You are a whittler, nothing wrong with that, keep at it until you are happy with it, then quit without overcutting. Overcutting to "fix" something isn't good. More is learned using a small saw on large trees than just using a large saw. Your angles are good, from what the pic shows, you left a clean hinge.

Small chainsaw, big tree= lots of fun.


----------



## tomtrees58 (Apr 3, 2009)

nice country wears your hard hat?????? you need some help with your notches that cut is to big the can go any wear till it meats the cut tom trees


----------



## Taxmantoo (Apr 3, 2009)

You're standing under a dead tree that likes to drop large limbs, but I don't see you looking up while you cut on it.


----------



## RandyMac (Apr 4, 2009)

Undercuts are about how a tree falls, not just where, the hinge takes care of where. Take a tree that needs to be felled down a steep slope, a wide angle will keep the tree on the stump longer, keeping it from twisting or doing other funny stuff. Uphill falls are the opposite, you want the tree well off the stump before it hits the ground, a narrow undercut is indicated.

+--

GIVEN TASK 1: Summarize the tree-felling thread in two sentences.
GIVEN TASK 2: In the tree-felling thread, what kind of undercut is indicated for uphill falls?
GIVEN TASK 3: Write the next part of the tree-felling thread, picking up after its last reply.

DATASET EXCERPT:

+--

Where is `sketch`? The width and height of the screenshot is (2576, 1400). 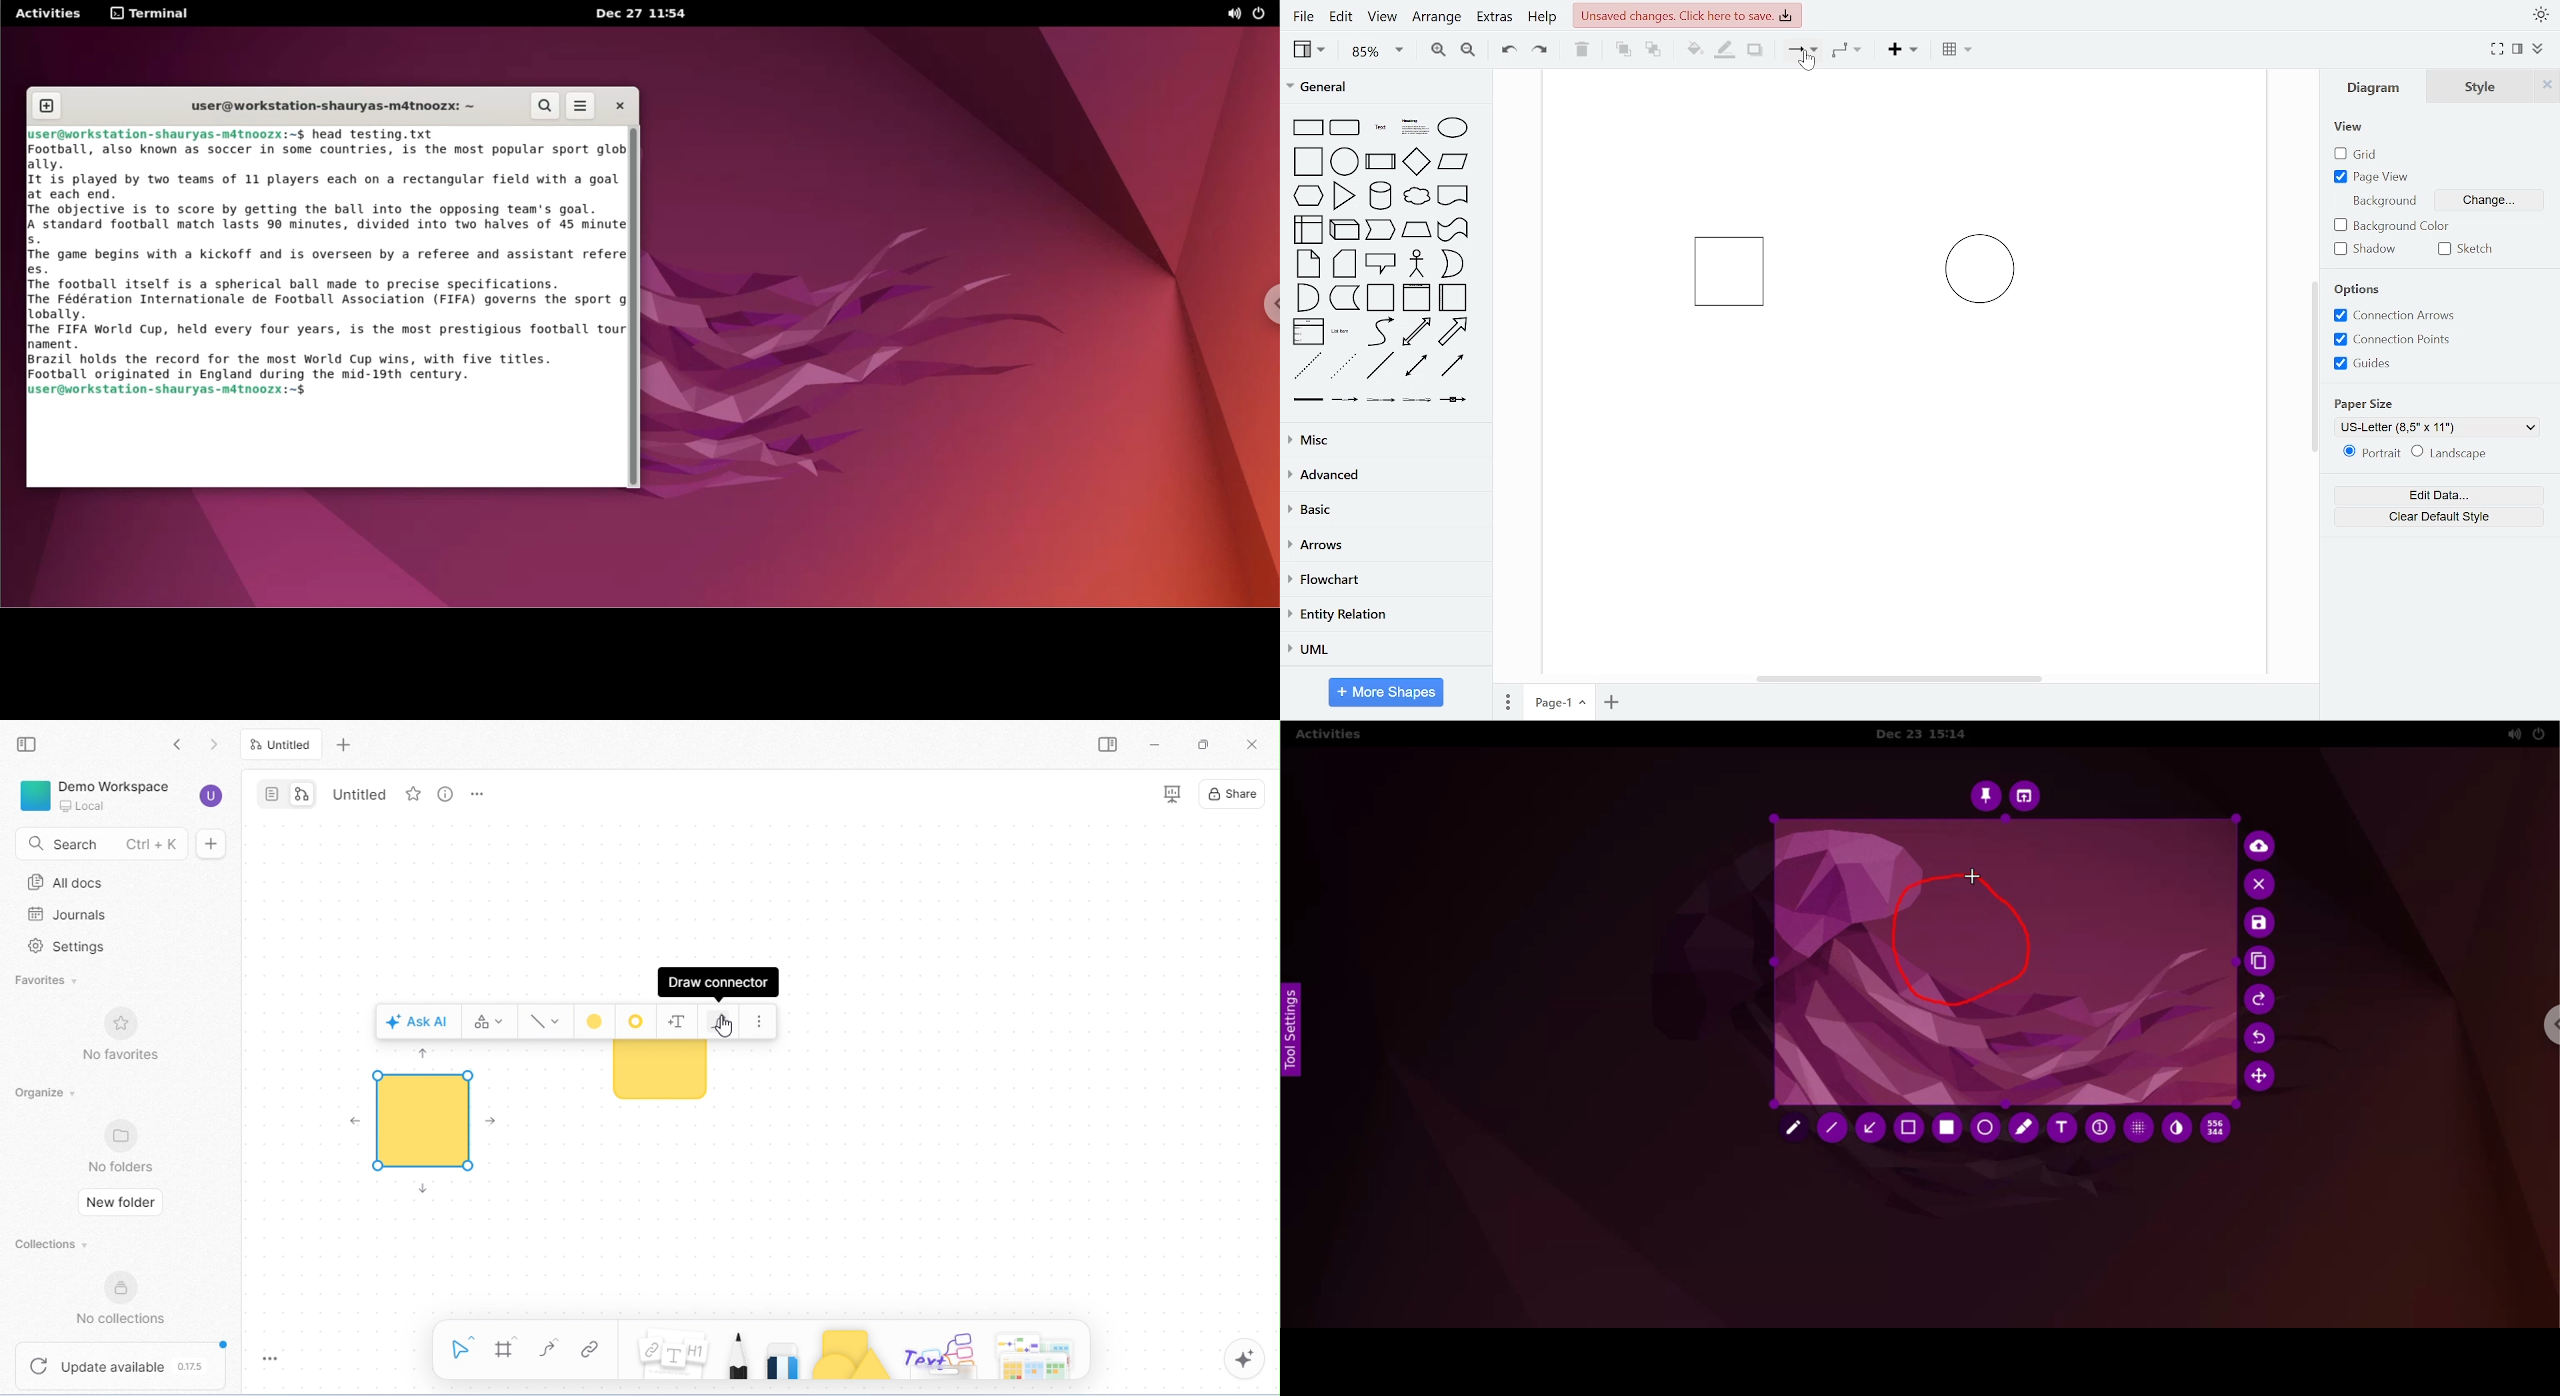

+--

OUTPUT 1: Replies in the tree-felling thread judge a cut from a photo, with one noting good angles and a clean hinge while warning against overcutting, and another pointing out that the cutter stands under a dead tree that drops large limbs without looking up. A later reply explains that undercuts govern how a tree falls while the hinge decides where, with a wide angle suited to felling down a steep slope and a narrow one to uphill falls.

OUTPUT 2: A narrow undercut.

OUTPUT 3:
The angle that djtedald used was good for what and where he was cutting. He was falling a heavy tree with a large crown, by looking at the pics, it appeared to have fallen without much twisting, that was the function of a wide angle undercut.
Take your time, scope it out, get a feel for what you want the tree to do, and you will most likely get it right. As for the hardhat, good idea, looking up especially on the backcut is required.
Yeah, I know, I don't always put the tin lid on, photographic proof is posted, I'm a knothead.


----------



## Treetom (Apr 18, 2009)

RandyMac said:


> You are a whittler, nothing wrong with that, keep at it until you are happy with it, then quit without overcutting. Overcutting to "fix" something isn't good. More is learned using a small saw on large trees than just using a large saw. Your angles are good, from what the pic shows, you left a clean hinge.
> 
> Small chainsaw, big tree= lots of fun.



Nice job Djt. RandyMac: Is that a cs452 Echo you're cutting that tree with?


----------



## RandyMac (Apr 22, 2009)

Sorry to reply late, That is a 302 Echo with a 14" bar.


----------



## Roteiche (Apr 25, 2009)

Much work for a "little" chainsaw.
Nice pics.


----------



## Treetom (Apr 27, 2009)

RandyMac said:


> Sorry to reply late, That is a 302 Echo with a 14" bar.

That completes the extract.